_Task objective_: Using the records below, output the stretch that opens with the line containing "Open the FTP connection type dropdown" and closes with the line containing "Click the table", exactly and including both lines, with nothing more.

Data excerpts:
+ + +
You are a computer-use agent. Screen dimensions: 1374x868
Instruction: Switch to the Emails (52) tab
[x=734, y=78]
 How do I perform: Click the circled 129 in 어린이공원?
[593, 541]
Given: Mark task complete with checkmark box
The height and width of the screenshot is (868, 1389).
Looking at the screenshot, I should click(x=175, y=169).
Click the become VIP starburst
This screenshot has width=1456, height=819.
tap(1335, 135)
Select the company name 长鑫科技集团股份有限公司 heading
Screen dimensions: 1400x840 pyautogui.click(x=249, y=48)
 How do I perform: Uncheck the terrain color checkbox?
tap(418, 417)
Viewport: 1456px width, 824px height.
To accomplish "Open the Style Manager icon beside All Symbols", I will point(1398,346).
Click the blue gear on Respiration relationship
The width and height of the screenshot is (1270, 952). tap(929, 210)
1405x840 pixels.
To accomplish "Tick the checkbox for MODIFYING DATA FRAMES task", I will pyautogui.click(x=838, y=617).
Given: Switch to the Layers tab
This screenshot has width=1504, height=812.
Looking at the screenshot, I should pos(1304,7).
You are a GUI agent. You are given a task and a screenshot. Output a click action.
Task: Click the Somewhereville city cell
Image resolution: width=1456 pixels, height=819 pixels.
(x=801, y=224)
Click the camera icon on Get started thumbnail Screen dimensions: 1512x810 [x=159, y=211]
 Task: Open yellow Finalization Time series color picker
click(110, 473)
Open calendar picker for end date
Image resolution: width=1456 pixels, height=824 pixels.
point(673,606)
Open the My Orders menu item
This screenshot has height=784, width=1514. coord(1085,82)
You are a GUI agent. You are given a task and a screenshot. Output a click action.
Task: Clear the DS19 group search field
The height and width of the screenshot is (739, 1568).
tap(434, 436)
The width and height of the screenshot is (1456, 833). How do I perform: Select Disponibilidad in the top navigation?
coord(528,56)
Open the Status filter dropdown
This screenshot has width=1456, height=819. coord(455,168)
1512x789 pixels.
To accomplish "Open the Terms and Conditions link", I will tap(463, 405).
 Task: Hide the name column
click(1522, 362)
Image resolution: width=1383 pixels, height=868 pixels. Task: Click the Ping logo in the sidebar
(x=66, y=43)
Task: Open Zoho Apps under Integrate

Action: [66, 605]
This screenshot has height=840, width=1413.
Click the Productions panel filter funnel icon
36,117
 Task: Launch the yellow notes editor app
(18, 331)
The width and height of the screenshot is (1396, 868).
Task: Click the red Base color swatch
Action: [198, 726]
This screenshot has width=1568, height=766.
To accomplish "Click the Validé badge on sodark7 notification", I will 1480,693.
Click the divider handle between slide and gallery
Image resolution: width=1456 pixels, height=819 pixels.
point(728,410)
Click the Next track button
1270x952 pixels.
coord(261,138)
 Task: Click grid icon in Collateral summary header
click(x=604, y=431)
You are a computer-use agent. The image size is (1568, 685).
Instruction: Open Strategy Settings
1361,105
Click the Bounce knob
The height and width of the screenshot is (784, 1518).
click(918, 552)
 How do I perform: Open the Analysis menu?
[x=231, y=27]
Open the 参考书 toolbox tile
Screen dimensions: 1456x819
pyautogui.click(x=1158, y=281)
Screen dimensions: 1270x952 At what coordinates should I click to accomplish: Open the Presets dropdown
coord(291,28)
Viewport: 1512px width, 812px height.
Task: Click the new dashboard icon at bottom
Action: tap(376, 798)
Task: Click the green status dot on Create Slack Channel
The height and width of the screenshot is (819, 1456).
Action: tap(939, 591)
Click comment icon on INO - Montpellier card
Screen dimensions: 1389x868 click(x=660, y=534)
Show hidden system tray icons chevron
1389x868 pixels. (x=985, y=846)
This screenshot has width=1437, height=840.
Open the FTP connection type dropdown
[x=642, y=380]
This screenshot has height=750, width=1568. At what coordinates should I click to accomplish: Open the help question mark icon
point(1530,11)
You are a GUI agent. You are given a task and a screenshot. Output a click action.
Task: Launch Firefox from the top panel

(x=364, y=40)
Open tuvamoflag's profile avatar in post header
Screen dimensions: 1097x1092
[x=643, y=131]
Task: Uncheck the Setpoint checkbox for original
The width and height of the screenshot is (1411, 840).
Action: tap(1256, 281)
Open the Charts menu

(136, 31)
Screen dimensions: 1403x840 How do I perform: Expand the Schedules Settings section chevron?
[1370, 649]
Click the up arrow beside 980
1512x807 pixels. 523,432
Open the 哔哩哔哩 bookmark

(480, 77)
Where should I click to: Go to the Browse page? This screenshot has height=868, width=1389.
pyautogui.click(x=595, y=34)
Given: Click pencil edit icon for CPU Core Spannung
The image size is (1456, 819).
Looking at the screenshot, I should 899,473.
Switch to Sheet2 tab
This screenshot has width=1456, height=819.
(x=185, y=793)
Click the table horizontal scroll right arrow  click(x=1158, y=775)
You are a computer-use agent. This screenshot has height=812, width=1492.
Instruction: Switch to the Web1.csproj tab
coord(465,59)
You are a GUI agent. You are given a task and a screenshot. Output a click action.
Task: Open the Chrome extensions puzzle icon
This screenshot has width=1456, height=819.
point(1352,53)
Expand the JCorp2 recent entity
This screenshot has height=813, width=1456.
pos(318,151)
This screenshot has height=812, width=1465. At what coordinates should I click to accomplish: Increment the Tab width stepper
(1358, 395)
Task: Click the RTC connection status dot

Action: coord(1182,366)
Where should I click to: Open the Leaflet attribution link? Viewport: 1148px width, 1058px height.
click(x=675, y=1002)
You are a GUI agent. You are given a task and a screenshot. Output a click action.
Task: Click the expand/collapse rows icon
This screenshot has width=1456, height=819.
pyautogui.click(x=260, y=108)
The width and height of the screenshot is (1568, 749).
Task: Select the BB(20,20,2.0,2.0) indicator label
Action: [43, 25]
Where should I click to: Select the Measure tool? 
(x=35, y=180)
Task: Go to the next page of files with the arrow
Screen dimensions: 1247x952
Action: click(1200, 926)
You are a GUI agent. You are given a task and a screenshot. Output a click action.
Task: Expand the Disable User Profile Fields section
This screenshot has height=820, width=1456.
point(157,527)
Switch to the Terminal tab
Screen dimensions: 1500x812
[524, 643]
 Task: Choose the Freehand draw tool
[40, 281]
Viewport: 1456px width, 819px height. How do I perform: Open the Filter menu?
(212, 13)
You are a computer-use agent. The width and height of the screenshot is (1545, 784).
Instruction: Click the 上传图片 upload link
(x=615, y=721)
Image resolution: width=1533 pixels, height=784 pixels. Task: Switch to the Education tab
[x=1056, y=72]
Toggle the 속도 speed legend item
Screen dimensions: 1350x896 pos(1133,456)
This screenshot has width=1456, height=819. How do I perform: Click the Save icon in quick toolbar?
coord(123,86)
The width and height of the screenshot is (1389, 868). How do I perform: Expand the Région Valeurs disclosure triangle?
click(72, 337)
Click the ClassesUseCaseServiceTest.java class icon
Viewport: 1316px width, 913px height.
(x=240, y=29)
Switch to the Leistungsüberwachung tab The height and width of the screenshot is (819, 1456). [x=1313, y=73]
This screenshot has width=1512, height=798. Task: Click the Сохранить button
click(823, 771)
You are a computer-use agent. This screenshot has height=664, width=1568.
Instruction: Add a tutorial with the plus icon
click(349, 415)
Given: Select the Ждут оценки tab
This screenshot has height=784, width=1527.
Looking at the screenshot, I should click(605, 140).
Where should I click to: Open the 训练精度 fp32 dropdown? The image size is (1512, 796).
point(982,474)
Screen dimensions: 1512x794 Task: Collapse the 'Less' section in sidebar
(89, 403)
+ + +
_Worked solution_:
Open the FTP connection type dropdown
[x=642, y=380]
This screenshot has height=750, width=1568. At what coordinates should I click to accomplish: Open the help question mark icon
point(1530,11)
You are a GUI agent. You are given a task and a screenshot. Output a click action.
Task: Launch Firefox from the top panel

(x=364, y=40)
Open tuvamoflag's profile avatar in post header
Screen dimensions: 1097x1092
[x=643, y=131]
Task: Uncheck the Setpoint checkbox for original
The width and height of the screenshot is (1411, 840).
Action: tap(1256, 281)
Open the Charts menu

(136, 31)
Screen dimensions: 1403x840 How do I perform: Expand the Schedules Settings section chevron?
[1370, 649]
Click the up arrow beside 980
1512x807 pixels. 523,432
Open the 哔哩哔哩 bookmark

(480, 77)
Where should I click to: Go to the Browse page? This screenshot has height=868, width=1389.
pyautogui.click(x=595, y=34)
Given: Click pencil edit icon for CPU Core Spannung
The image size is (1456, 819).
Looking at the screenshot, I should 899,473.
Switch to Sheet2 tab
This screenshot has width=1456, height=819.
(x=185, y=793)
Click the table horizontal scroll right arrow  click(x=1158, y=775)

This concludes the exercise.